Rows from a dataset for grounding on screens
****************

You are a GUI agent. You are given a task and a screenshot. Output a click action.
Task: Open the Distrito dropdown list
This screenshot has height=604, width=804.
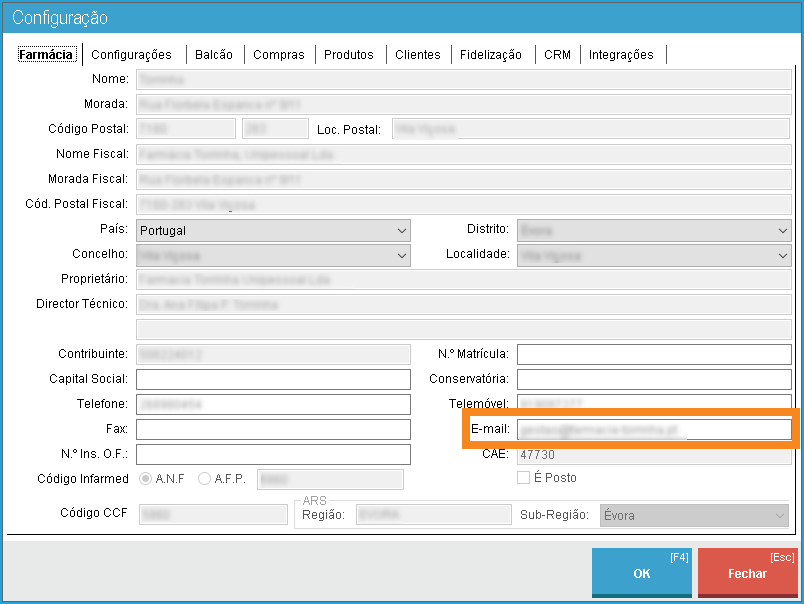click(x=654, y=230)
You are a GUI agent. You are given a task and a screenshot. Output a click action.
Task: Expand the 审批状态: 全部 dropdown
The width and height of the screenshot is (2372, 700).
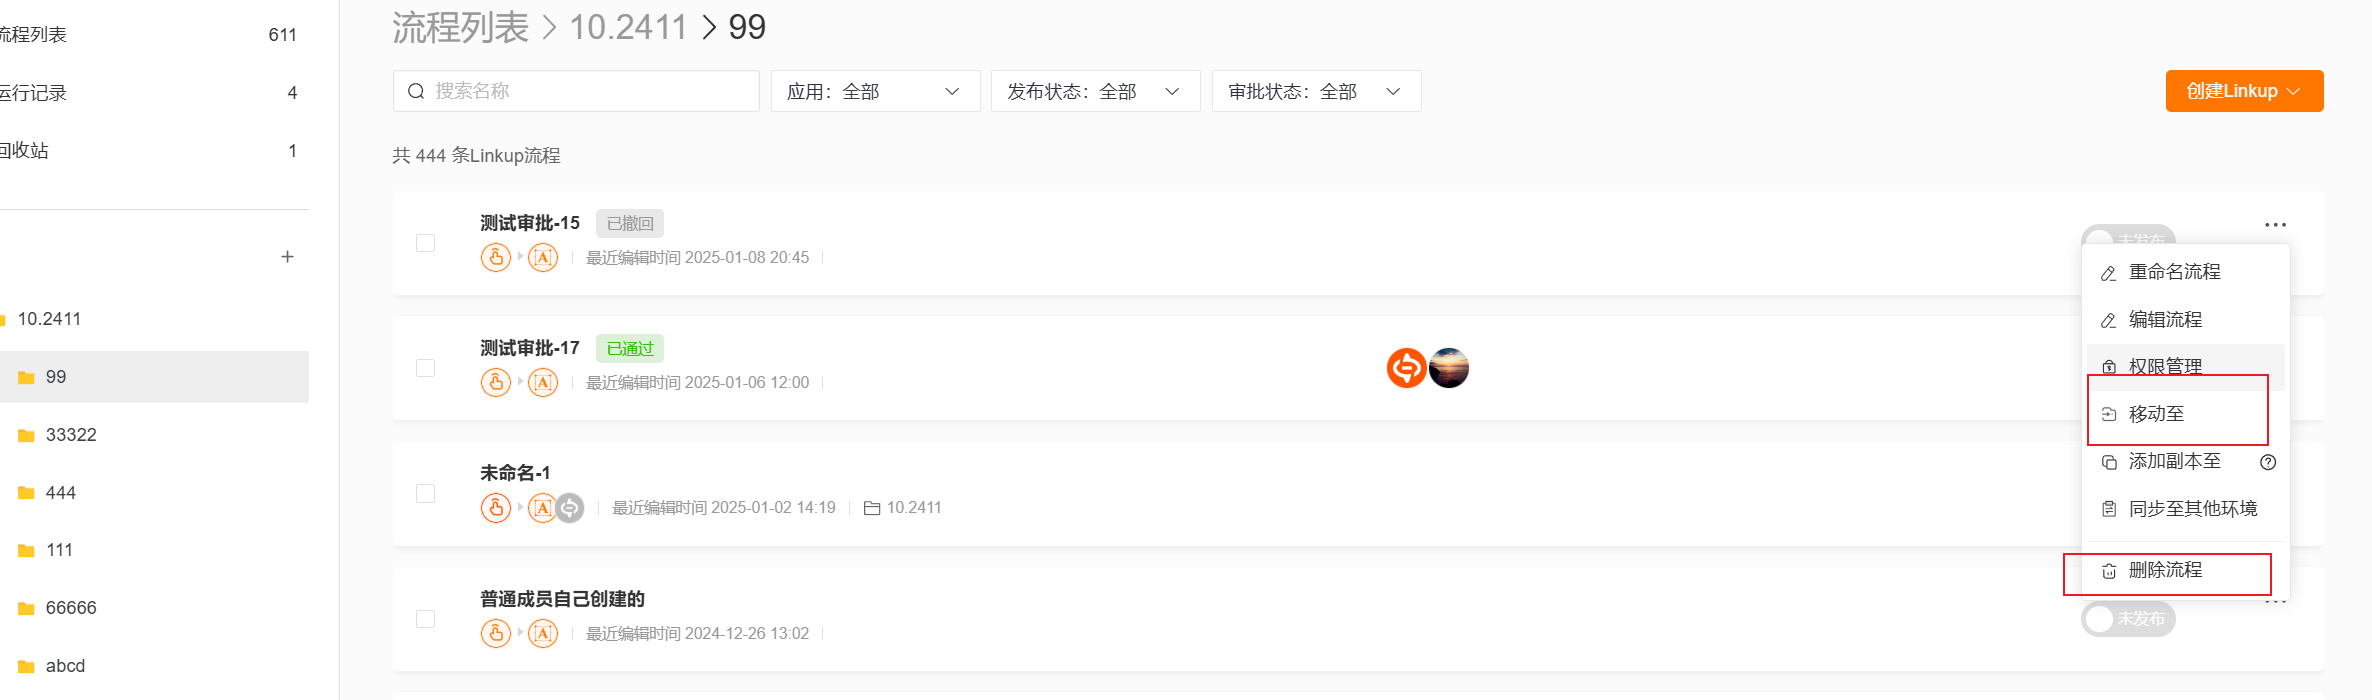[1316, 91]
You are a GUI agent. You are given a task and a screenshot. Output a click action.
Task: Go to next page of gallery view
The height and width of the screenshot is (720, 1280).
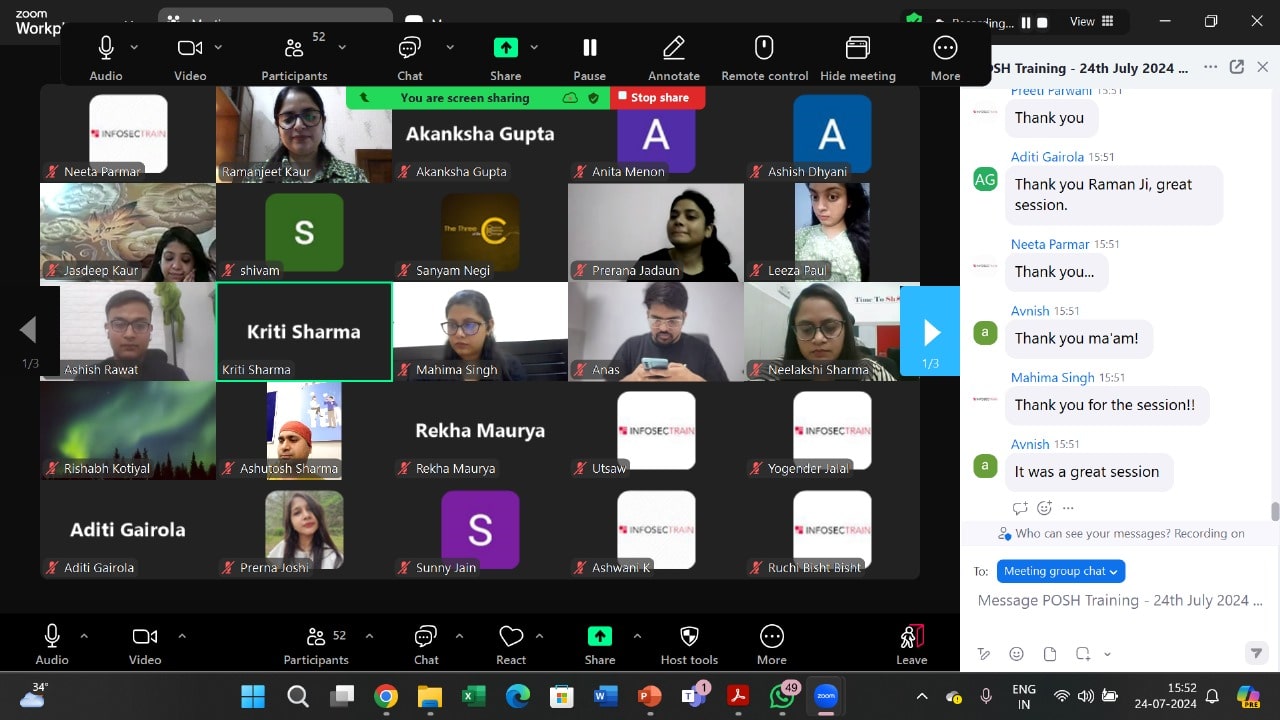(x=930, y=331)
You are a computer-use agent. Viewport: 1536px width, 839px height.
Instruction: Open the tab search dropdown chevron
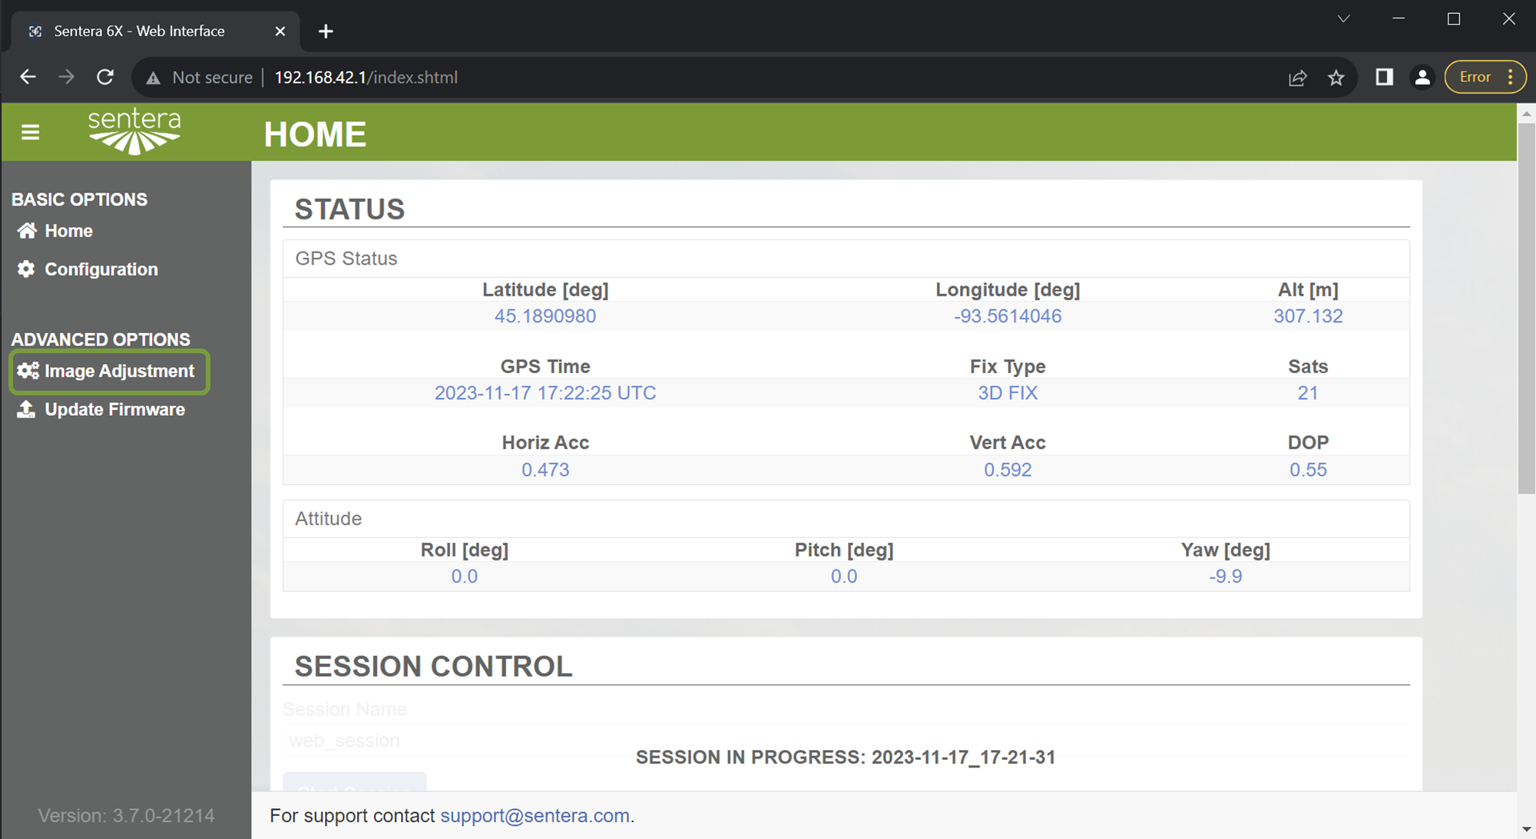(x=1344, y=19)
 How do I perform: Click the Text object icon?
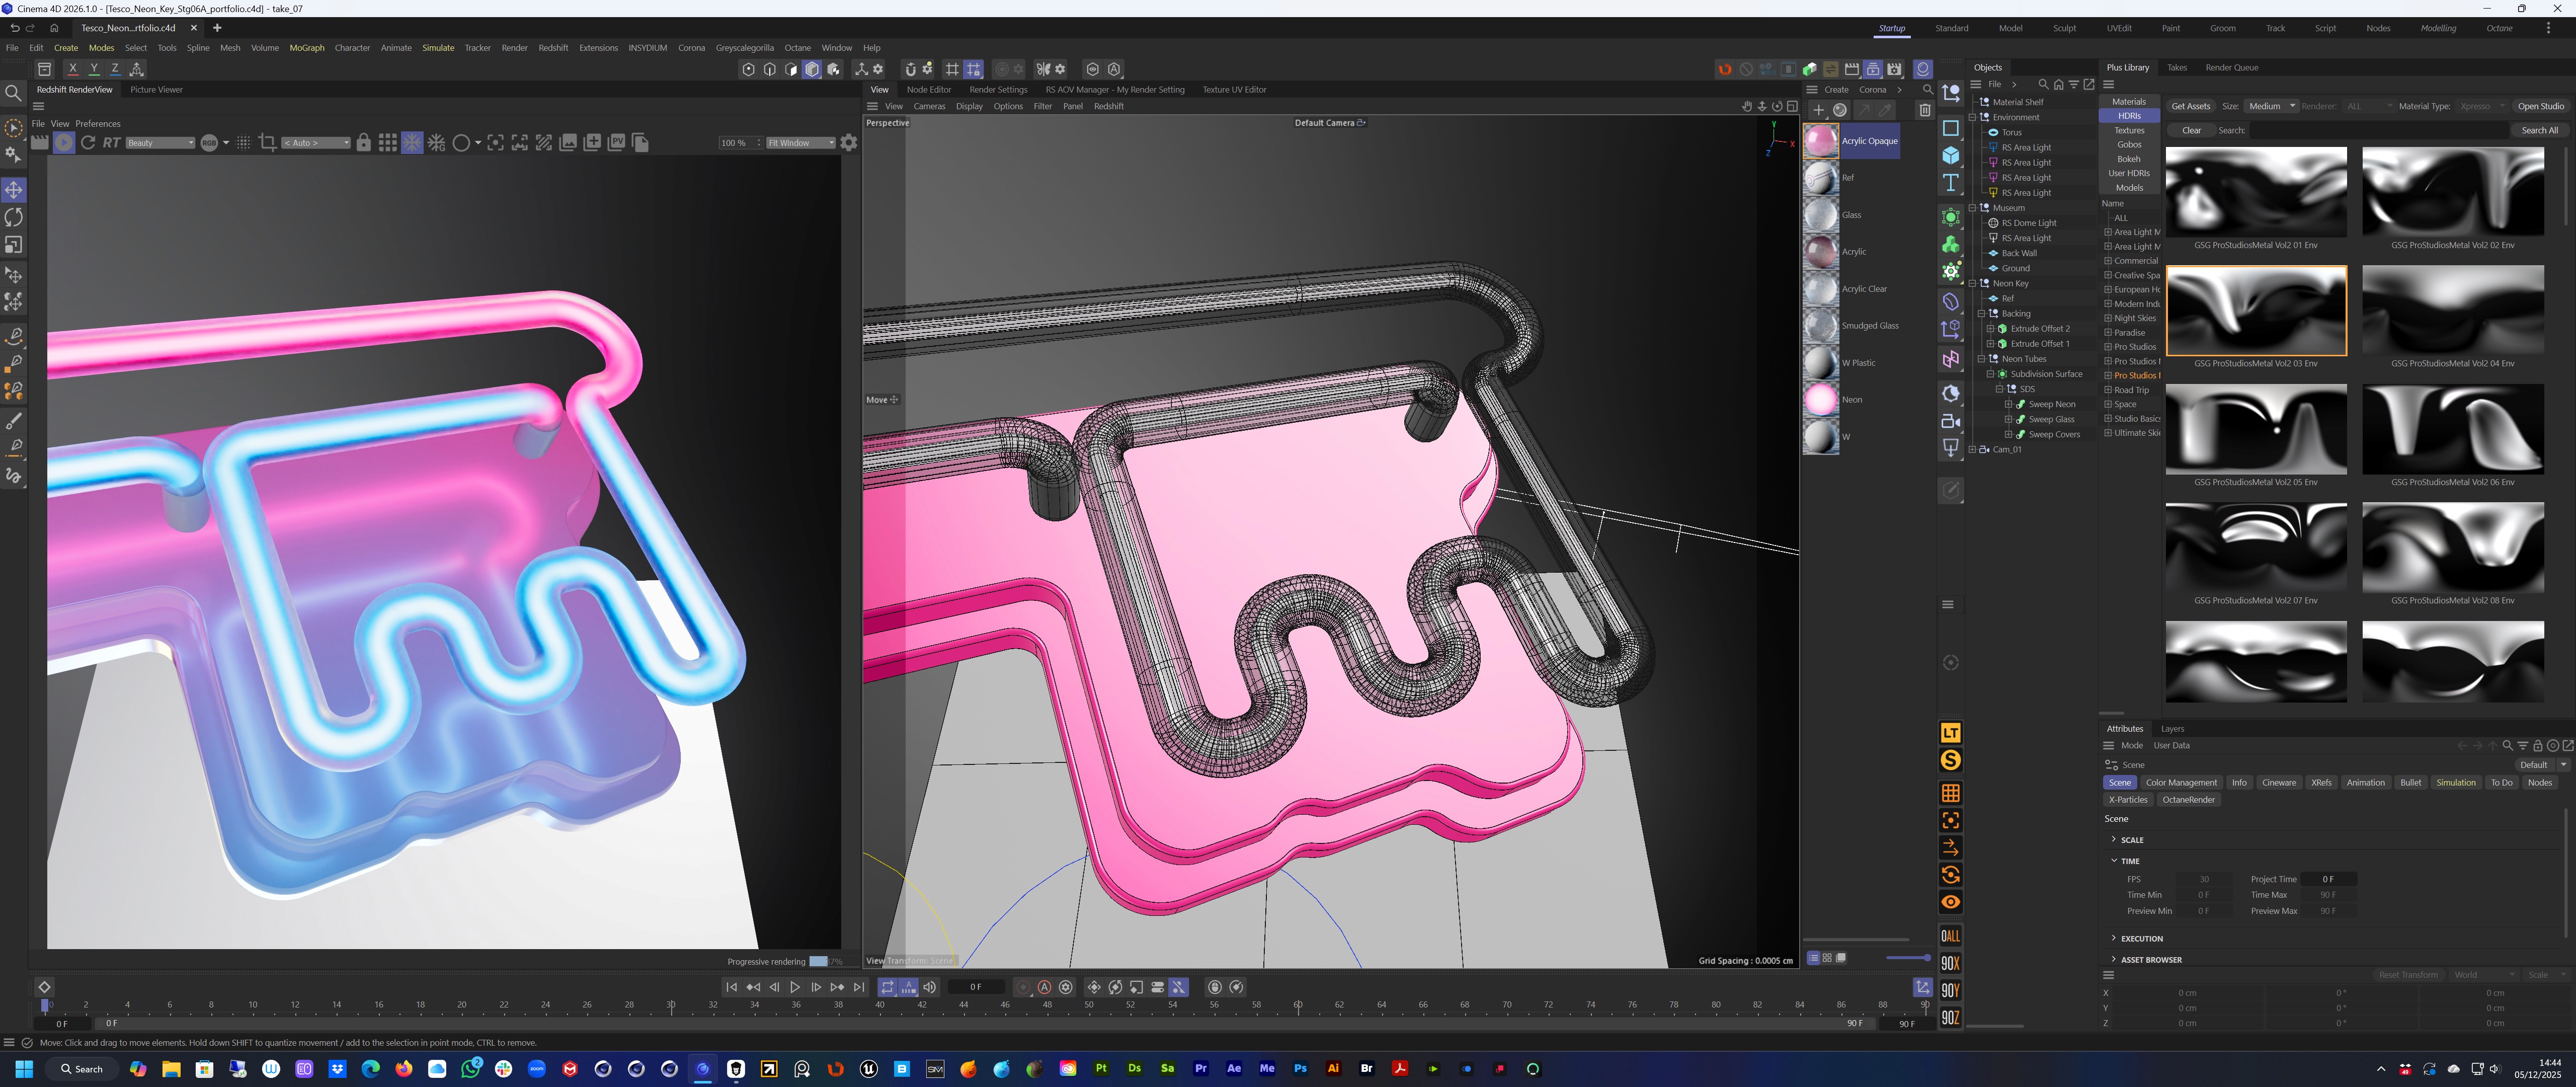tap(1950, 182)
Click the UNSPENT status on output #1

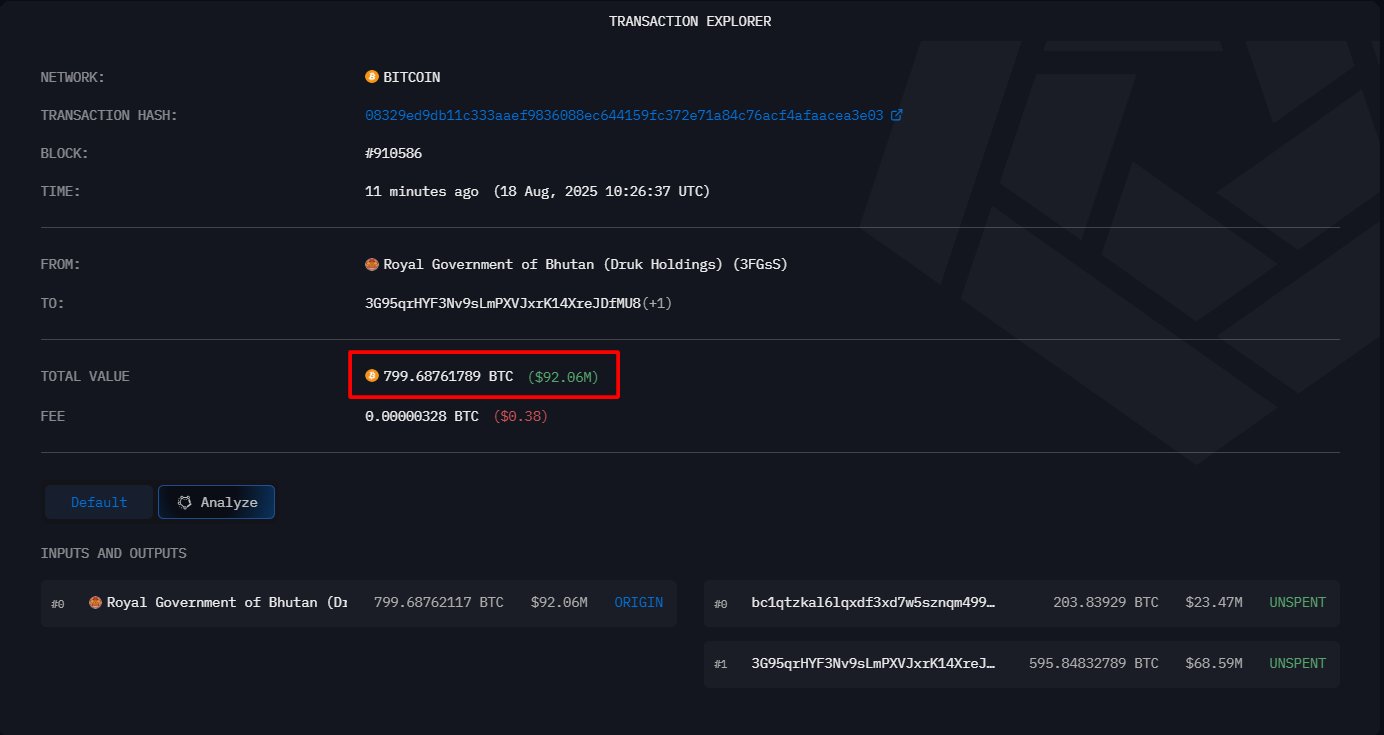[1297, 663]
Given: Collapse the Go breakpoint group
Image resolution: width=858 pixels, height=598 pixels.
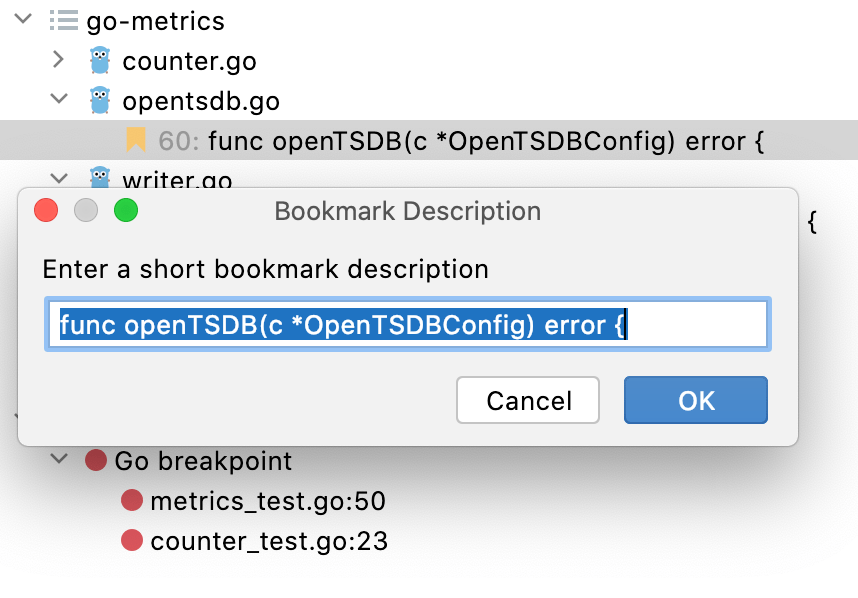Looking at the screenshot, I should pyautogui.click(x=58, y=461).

****************

Brief: Locate each line in the entries above that contains the word "Open", treating uppercase and lowercase as distinct, and copy those lines.

Written reply:
Task: Open the Distrito dropdown list
Instruction: Open the tab search dropdown chevron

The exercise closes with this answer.